The Chamber of Deputies passed the package by a vote of 314-300. The Senate, Parliament’s upper chamber, already approved the measures.
Hundreds of demonstrators, some unleashing smoke bombs and others hurling paint, clashed with police in riot gear in the cobblestone squares and streets near Parliament as lawmakers were voting on the measures designed to fend off a financial crisis threatening much of Europe.
Earlier in the day, Berlusconi’s government, whose allies had squabbled publicly over the package, won a crucial confidence vote called to discourage debate and hasten approval. European Central Bank and European Union leaders in Brussels had pressed Rome for quick passage to calm markets roiled by a crisis that could endanger the entire 17-member eurozone.
But the planned cuts and taxes have angered many Italians, fueling protests similar to those in other European nations grappling with the economic crisis.

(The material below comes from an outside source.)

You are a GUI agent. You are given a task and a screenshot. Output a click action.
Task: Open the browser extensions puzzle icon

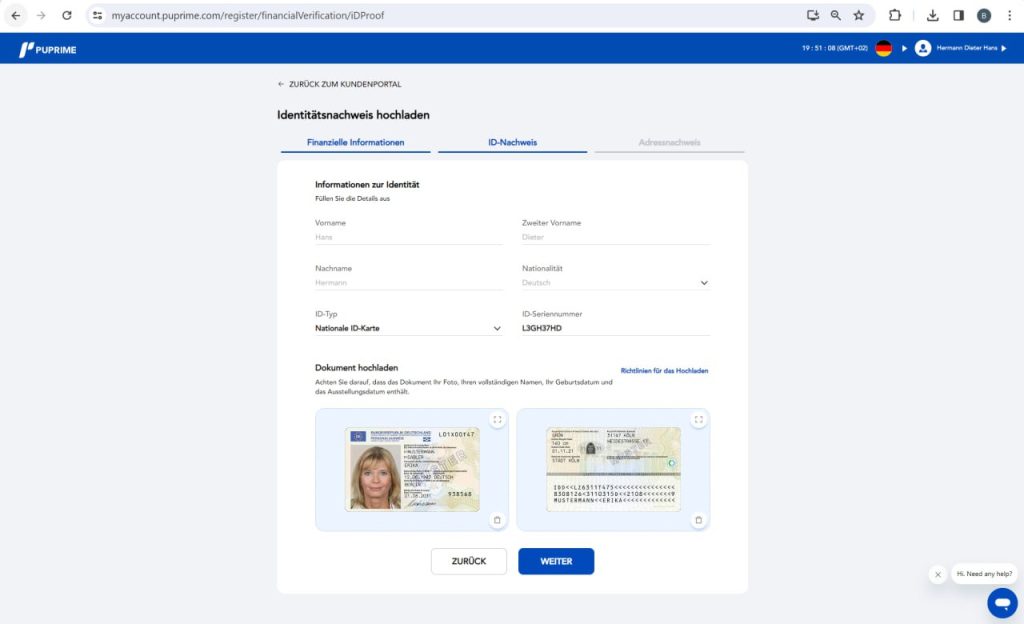tap(895, 16)
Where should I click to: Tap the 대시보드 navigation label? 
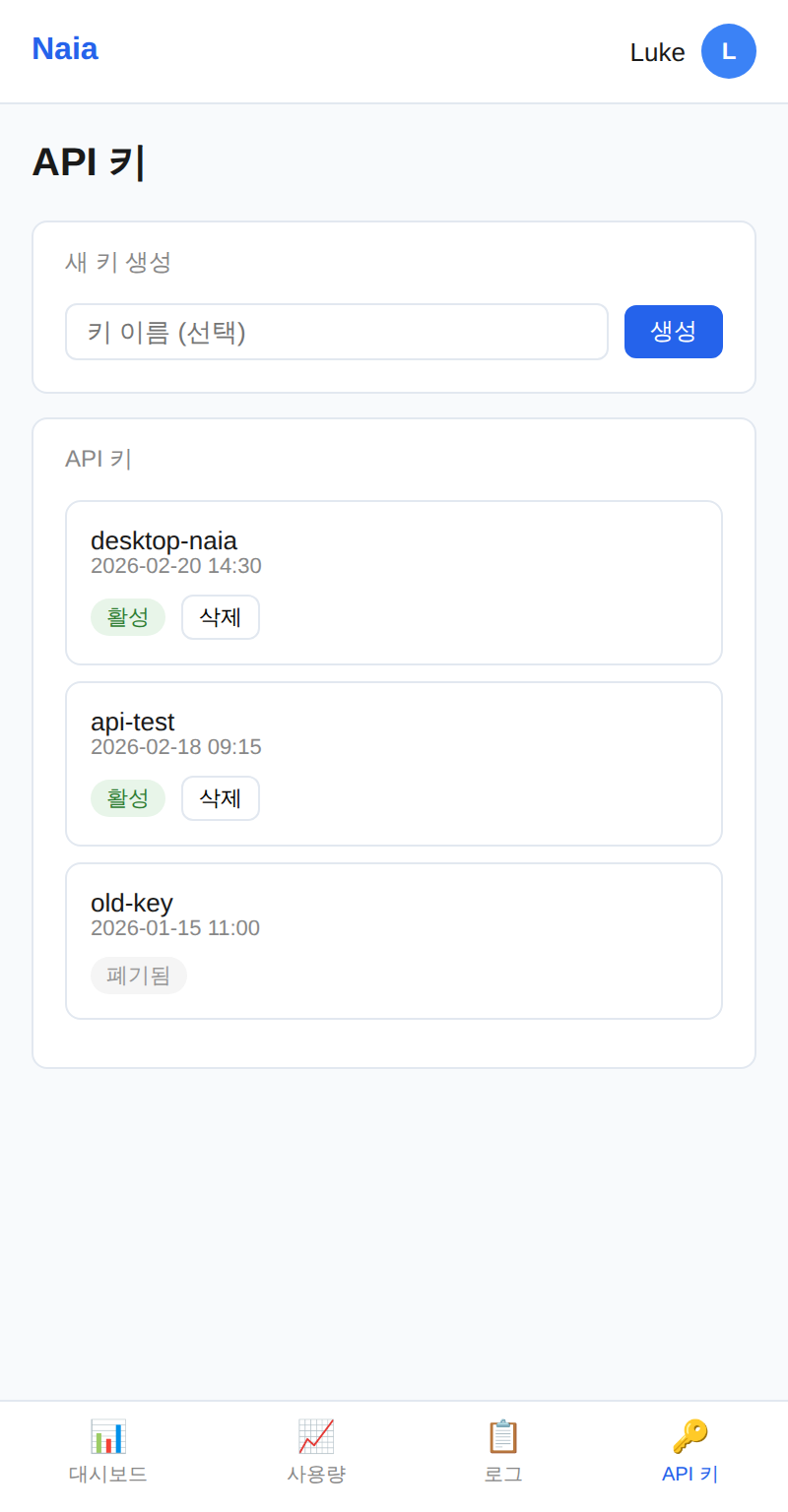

As the street protest heated up, Rome storekeepers hastily shuttered display windows. With police helicopters buzzing overhead, officers in riot gear fanned out through the squares and alleys, herding the protesters away from Parliament and from the downtown palace where Berlusconi resides. At one point an officer struck a protester on his back with a club.
Berlusconi contends that the measures will shave more than C54 billion ($70 billion) off Italy’s deficit over three years through spending cuts, tax hikes, including raising the sales tax from 20 per cent to 21 per cent, and accelerating reform of the country’s costly pension system.
Italy’s deficit-to-gross domestic product ratio now stands at 120 per cent, one of Europe’s highest.
Italy has taken a pounding in the financial markets because of its high debt levels and poor growth. On Tuesday, the Italian Treasury raised C3.86 billion ($5.27 billion) from the sale of five-year bonds, but it had to pay an interest rate of 5.6 per cent — a euro-era record high for Italy.
The debt problems of Italy, the eurozone’s No. 3 economy, deepened fears across Europe over the health of the 17-nation eurozone and its vulnerability.
“The attack of the markets against Italy is a head-on assault on the entire eurozone,” visiting Germany Economy Minister Philipp Roesler, said in Rome where he held talks with Italian Cabinet ministers.
The austerity measures contained a pledge to balance the budget by 2013, which Industry Minister Paolo Romani called an “an extraordinary signal of stability for our country.”
Berlusconi on Wednesday met with Wang Gang, vice chairman of China’s main government advisory body, amid speculation that Italy is trying to persuade Beijing to invest heavily in its industries. Romani told reporters that he “can’t rule out the purchase of European government bonds by China,” the Italian news agency LaPresse reported. “But it will be the Chinese economic system to decide how and when to invest.”
Weeks of flip-flopping over the measures as Berlusconi tried to placate bickering allies needed for his government’s survival plus sex scandals dogging the premier have triggered speculation over whether the 74-year-old media mogul can keep a strong grip on the coalition.
Berlusconi vows to serve out his five-year term, which ends in spring 2013, and predicts the austerity package will foster such economic recovery that voters will stay loyal to his centre-right coalition.
But there is also skepticism by some economists whether the measures can revitalize the anemic economy. Industrialists and union leaders have joined forces in denouncing the package of doing virtually nothing to stimulate Italy’s practically flat economic growth.
In tacit admission that Wednesday’ package might fall short, lawmakers were starting to consider other steps, including one proposal to end the Catholic Church’s exemption from property tax on its extensive real estate in Italy.